Il Parlamento aveva un anno di tempo per riscrivere la norma che vieta la libertà vigilata per boss e terroristi che non collaborano: in alternativa pericolosi capimafia, autori di stragi come i fratelli Graviano e Leoluca Bagarella, sarebbero tornati in libertà. La fine anticipata della legislatura, però, aveva fatto naufragare l’iter parlamentare. Dopo le elezioni, dunque, il nuovo governo di centrodestra aveva varato un decreto, modificando la norma sull’ostativo così come prevedevano le indicazioni della Consulta.
Dopo l’approvazione della nuova legge, dunque, la corte Costituzionale aveva restituito gli atti alla Cassazione. Ai giudici della Consulta “era stata rimessa la questione di legittimità costituzionale delle norme del cosiddetto ergastolo ostativo, perché era sopraggiunta una nuova disciplina per l’accesso ai benefici penitenziari per i detenuti non collaboranti con condanna all’ergastolo per reati cosiddetti ostativi“, spiega la Cassazione. “Il Collegio odierno ha annullato l’ordinanza impugnata, così come richiesto anche dalla Procura Generale. L’annullamento è stato disposto con rinvio al Tribunale di sorveglianza di L’Aquila affinché, alla luce della nuova disciplina, valuti con accertamenti di merito preclusi al giudice di legittimità la sussistenza o meno dei presupposti ora richiesti dalla legge per la concessione dei benefici penitenziari ai detenuti per reati cd. ostativi non collaboranti”, continua la prima sezione penale della Suprema corte, spiegando perché ha rinviato la questione al tribunale di Sorveglianza.

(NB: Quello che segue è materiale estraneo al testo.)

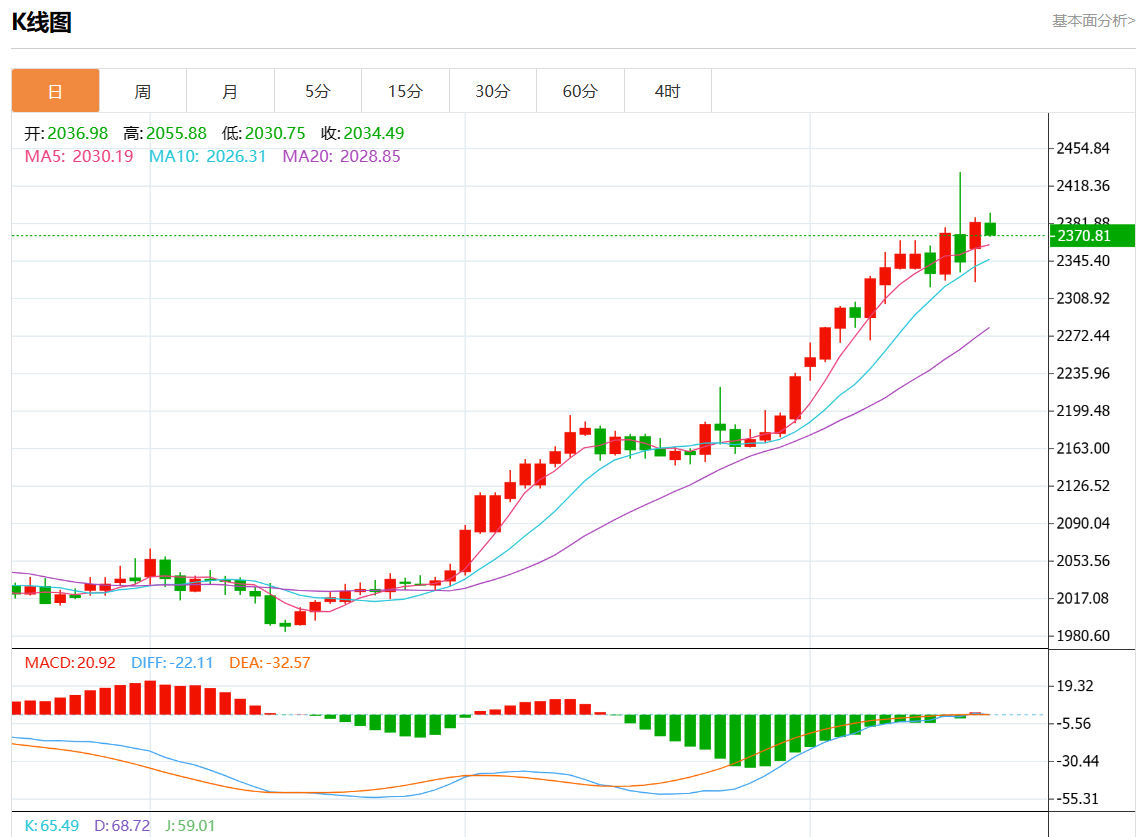Switch to the 日 daily chart tab
The image size is (1142, 837).
(x=55, y=91)
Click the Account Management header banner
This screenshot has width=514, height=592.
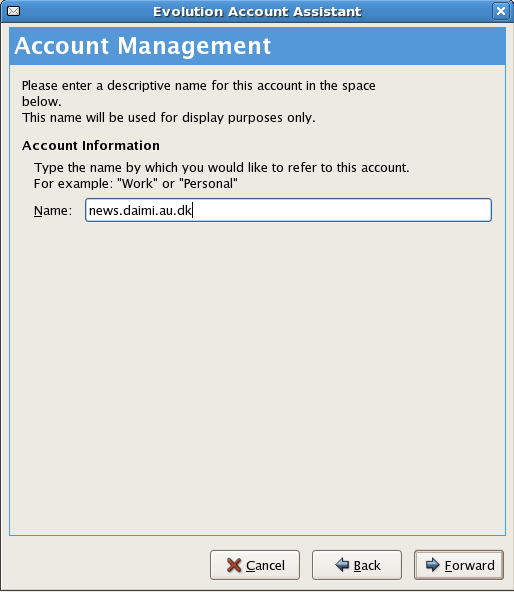coord(258,46)
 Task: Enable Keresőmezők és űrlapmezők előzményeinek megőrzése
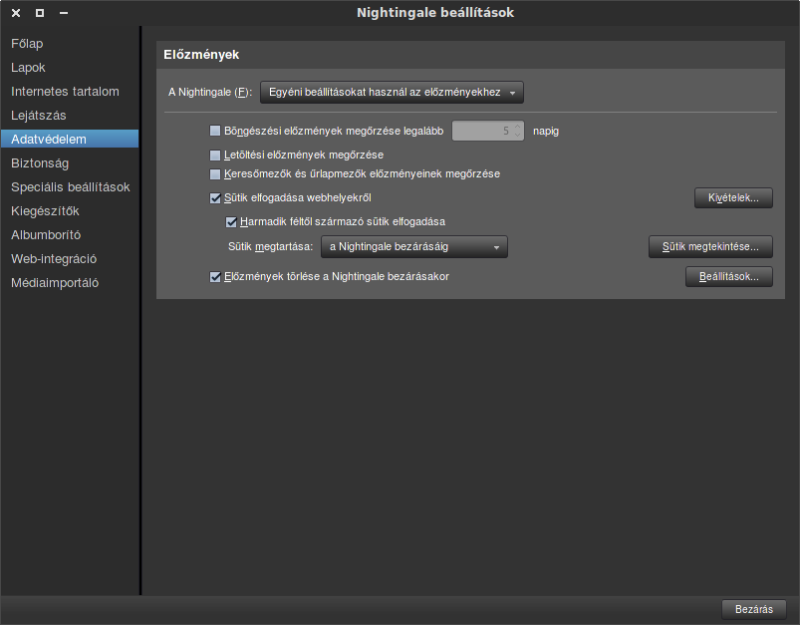tap(215, 174)
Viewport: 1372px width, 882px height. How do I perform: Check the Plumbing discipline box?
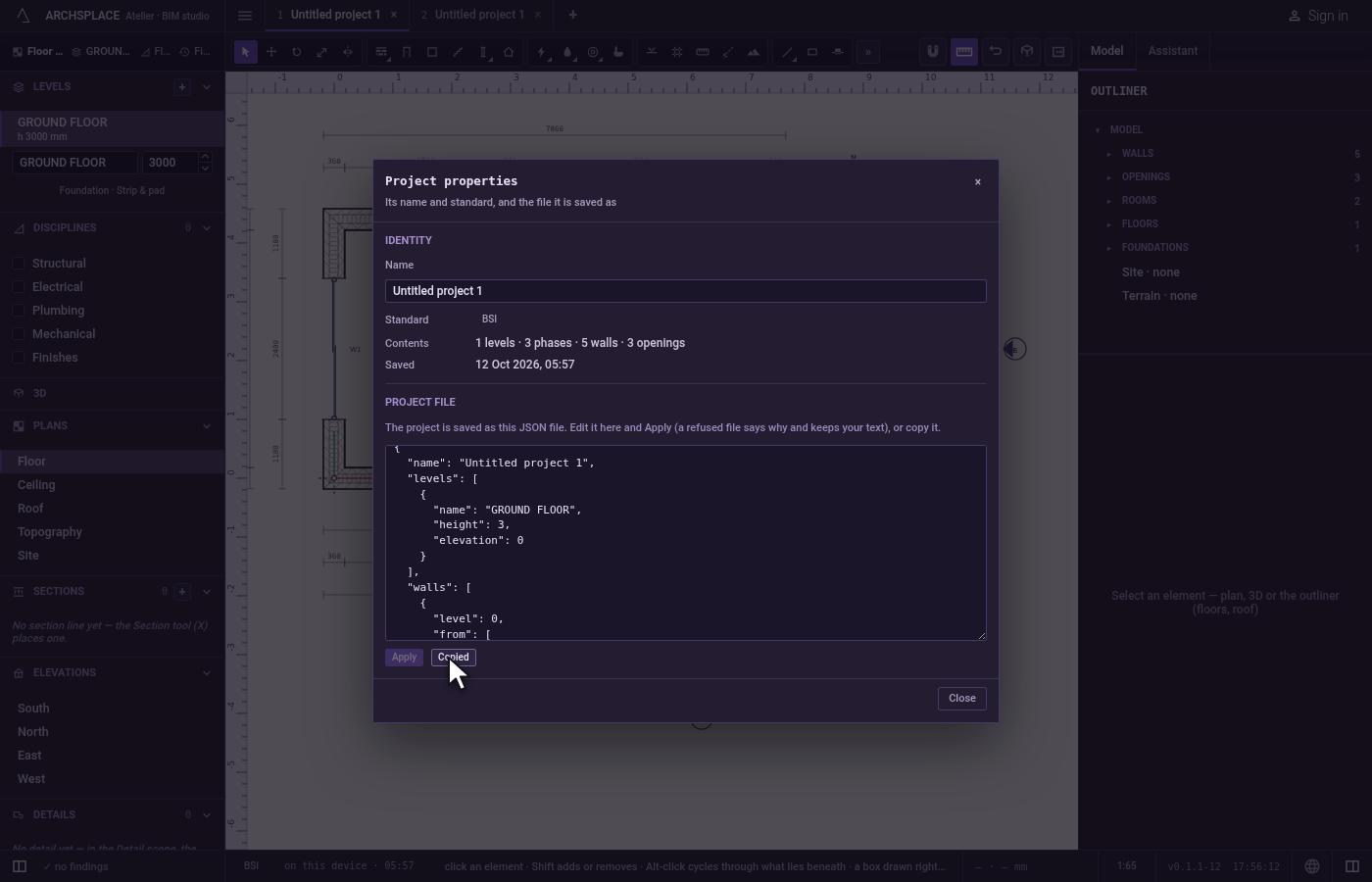19,311
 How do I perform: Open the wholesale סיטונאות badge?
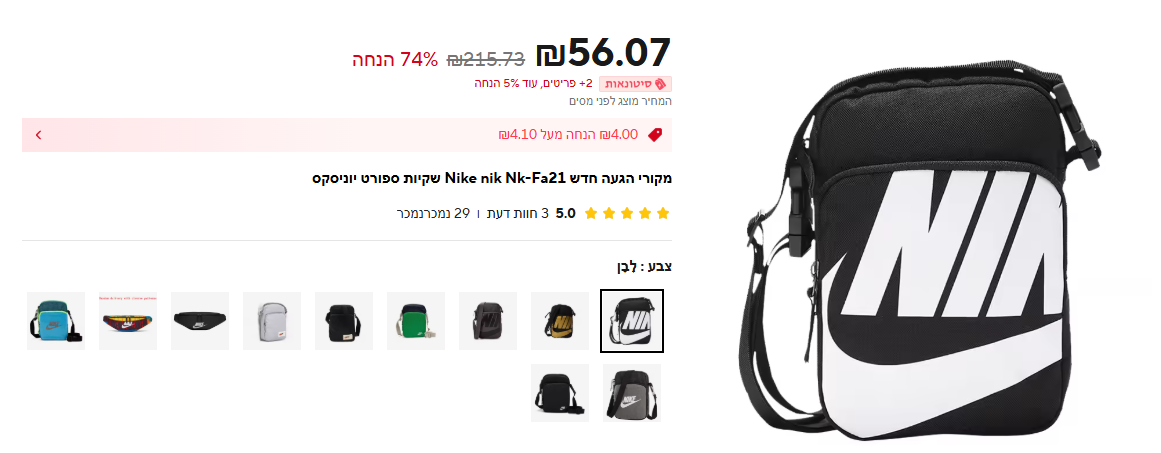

Alla luce della nuova disciplina, dunque, i giudici de L’Aquila dovranno valutare con accertamenti di merito la sussistenza o meno dei presupposti ora richiesti dalla legge per la concessione dei benefici penitenziari ai detenuti per reati ostativi che non collaborano con la giustizia. Finora il tribunale di Sorveglianza non era mai entrato nel merito del caso Pezzino ritenendo che, con le vecchie norme, l’assenza della collaborazione gli precludesse in ogni caso la liberazione condizionale che gli avrebbe consentito di uscire dal carcere dopo 30 anni. Un’ipotesi che adesso è percorribile, anche senza la collaborazione della giustizia. La condotta del detenuto, però, deve essere valutata alla luce di tutta una serie di paletti molto stringenti.